Kendrick Lamar Disses Drake In BET Hip-Hop Awards Cypher

KendrickLamar_DrakeBeef

Kendrick Lamar Disses Drake In BET Hip-Hop Awards Cypher

KendrickLamar_DrakeBeef

BET will air their annual Hip-Hop Awards (filmed last weekend in Atlanta) on Tuesday, 10/15. For the uninitiated, the ceremony is punctuated with interstitial rap cyphers, sometimes as head-scratching as Wyclef Jean, Lil’ Mama, and Dizzee Rascal to totally jaw-dropping, Eminem and his Shady Records roster. This year, Black Hippy has contributed one and part of Kendrick Lamar’s freestyle includes a pretty blatant clap at Drake’s comment that Lamar’s “Control” verse “came and went.”

Rapping, “Nothing been the same since they dropped ‘Control’ / and tucked a sensitive rapper back in his pajama clothes / haha, joke’s on you / high five, I’m bulletproof.” Doesn’t take a comp lit student to get that “nothing been the same” is one word different from Drake’s recently-released Nothing Was The Same. In some respect, I viewed the lengthy quote from Ma$e’s “Mo’ Money, Mo’ Problems” verse leading into lines about getting checks in L.A. as either a reference to “I’m the song of Makavelli / I’m the king of New York.” But I guess Drake needed more.
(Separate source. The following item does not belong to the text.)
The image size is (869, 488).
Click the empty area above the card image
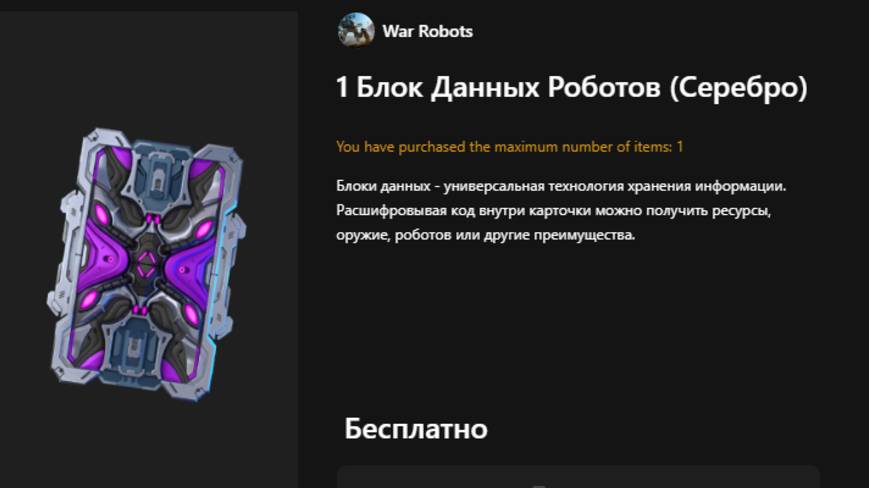tap(149, 66)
You guys remember the “Control” verse, right? Of course you do! It was one of the more interesting rap stories of the year, further proving that Kendrick gives approximately zero cares about what is in vogue, replacing his sort of subliminal diss tactics (via the molly funeral in the “Bitch, Don’t Kill My Vibe” video) to straight up naming names. And the majority of the people who responded to that song, namely a ton of rappers from New York who were none too thrilled when Lamar knighted himself king of the City — I still hold firm that this was a Biggie tautology, not slander of any other kind — as well as Meek Mill, who was actually called out on the song and, as Tom reminded us yesterday, more or less told Lamar to keep watch over his shoulder with a response verse.
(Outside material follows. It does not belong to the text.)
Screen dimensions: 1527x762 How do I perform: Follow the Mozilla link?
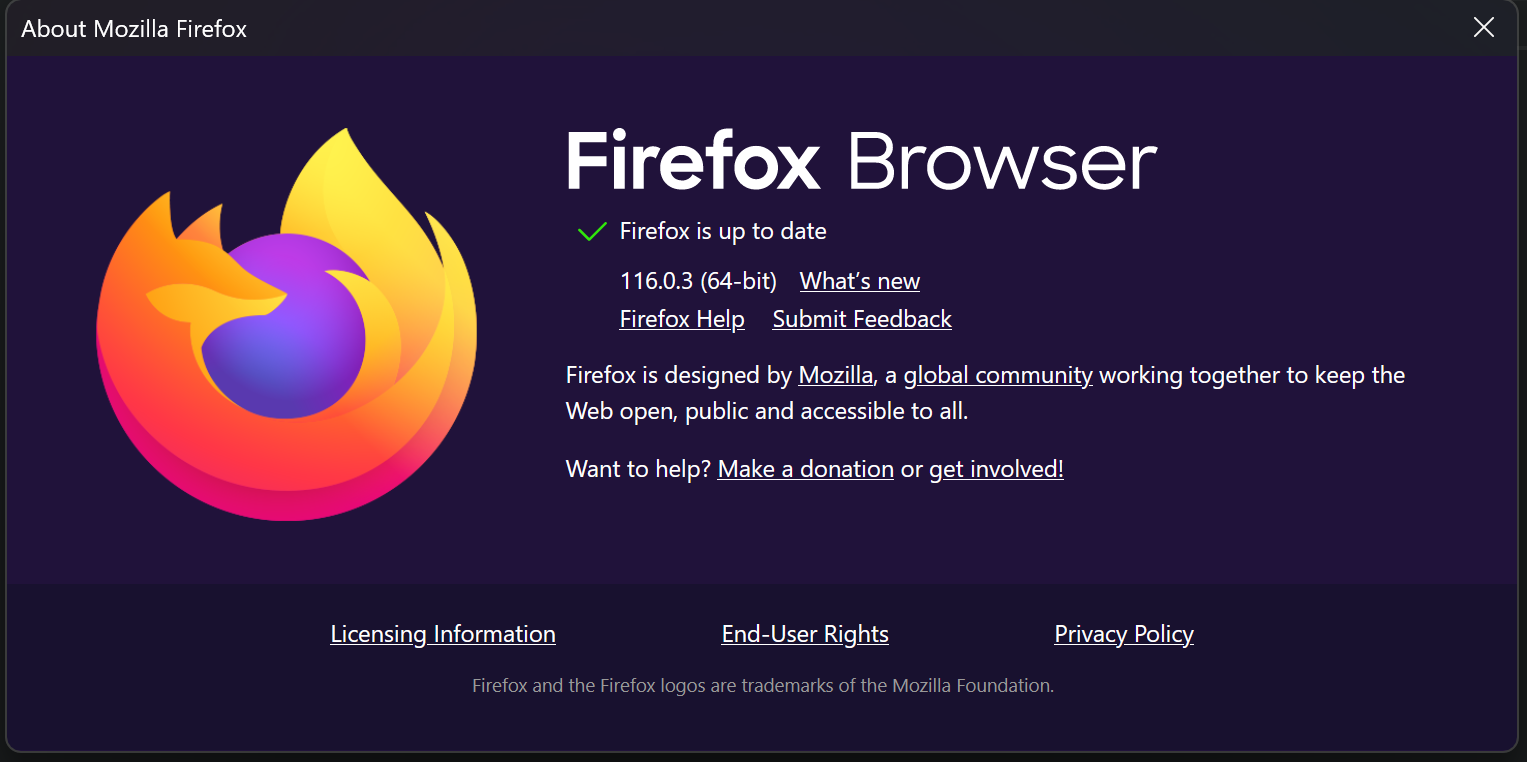pos(835,376)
In a lot of ways, the “Control” verse is kind of like the Judgment Of Solomon: If you respond to it, you don’t necessarily believe that you possess the skills to compete and if you don’t respond, it’s because you harbor the same feelings as Lamar about your competition, naturally. In an interview with Hot 97’s Peter Rosenberg, Kendrick said this about the people he called out and whether or not it ruined his relationships:

I didn’t hear from nobody. But I wasn’t worried about it affecting relationships. At the end of the day, if you listen to the line these are the cats that I feel like inspire the game. They inspire to be the best like I how I inspire to be the best. They’re competitive, they respect the culture I don’t feel like there should be some time of ill-feel toward it.
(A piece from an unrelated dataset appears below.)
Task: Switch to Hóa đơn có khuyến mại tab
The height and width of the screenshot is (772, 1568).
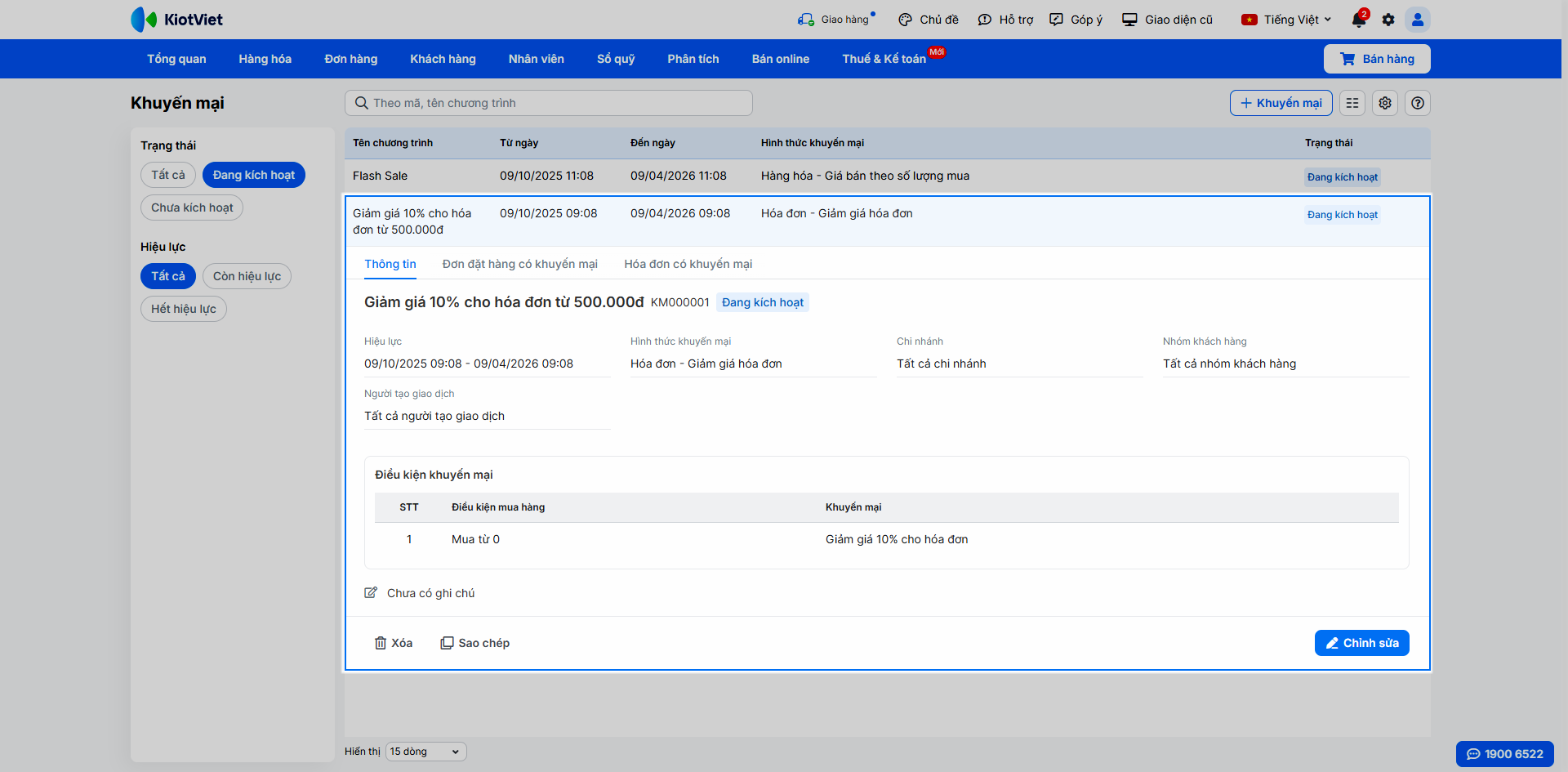Action: pyautogui.click(x=688, y=264)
But as mentioned before, not entirely so for Drake. In an interview with L.A. hip-hop station Power 106, Drizzy called it a flash-in-the-pan, saying, “I’m probably as done as the rest of the world with that record. I think it came and went… Not to discredit it, it was a good moment. But at the end of the day it was one of those fleeting Twitter frenzies. It was cool for what it was.”

What it was is seemingly not over and you can preview Kendrick’s response below. Is Drake too busy promoting NWTS or will we hear back? Drake has reportedly made up with Chris Brown, with whom he had previously gotten into a physical, bottle-chucking altercation with, allegedly over Rihanna, so who knows?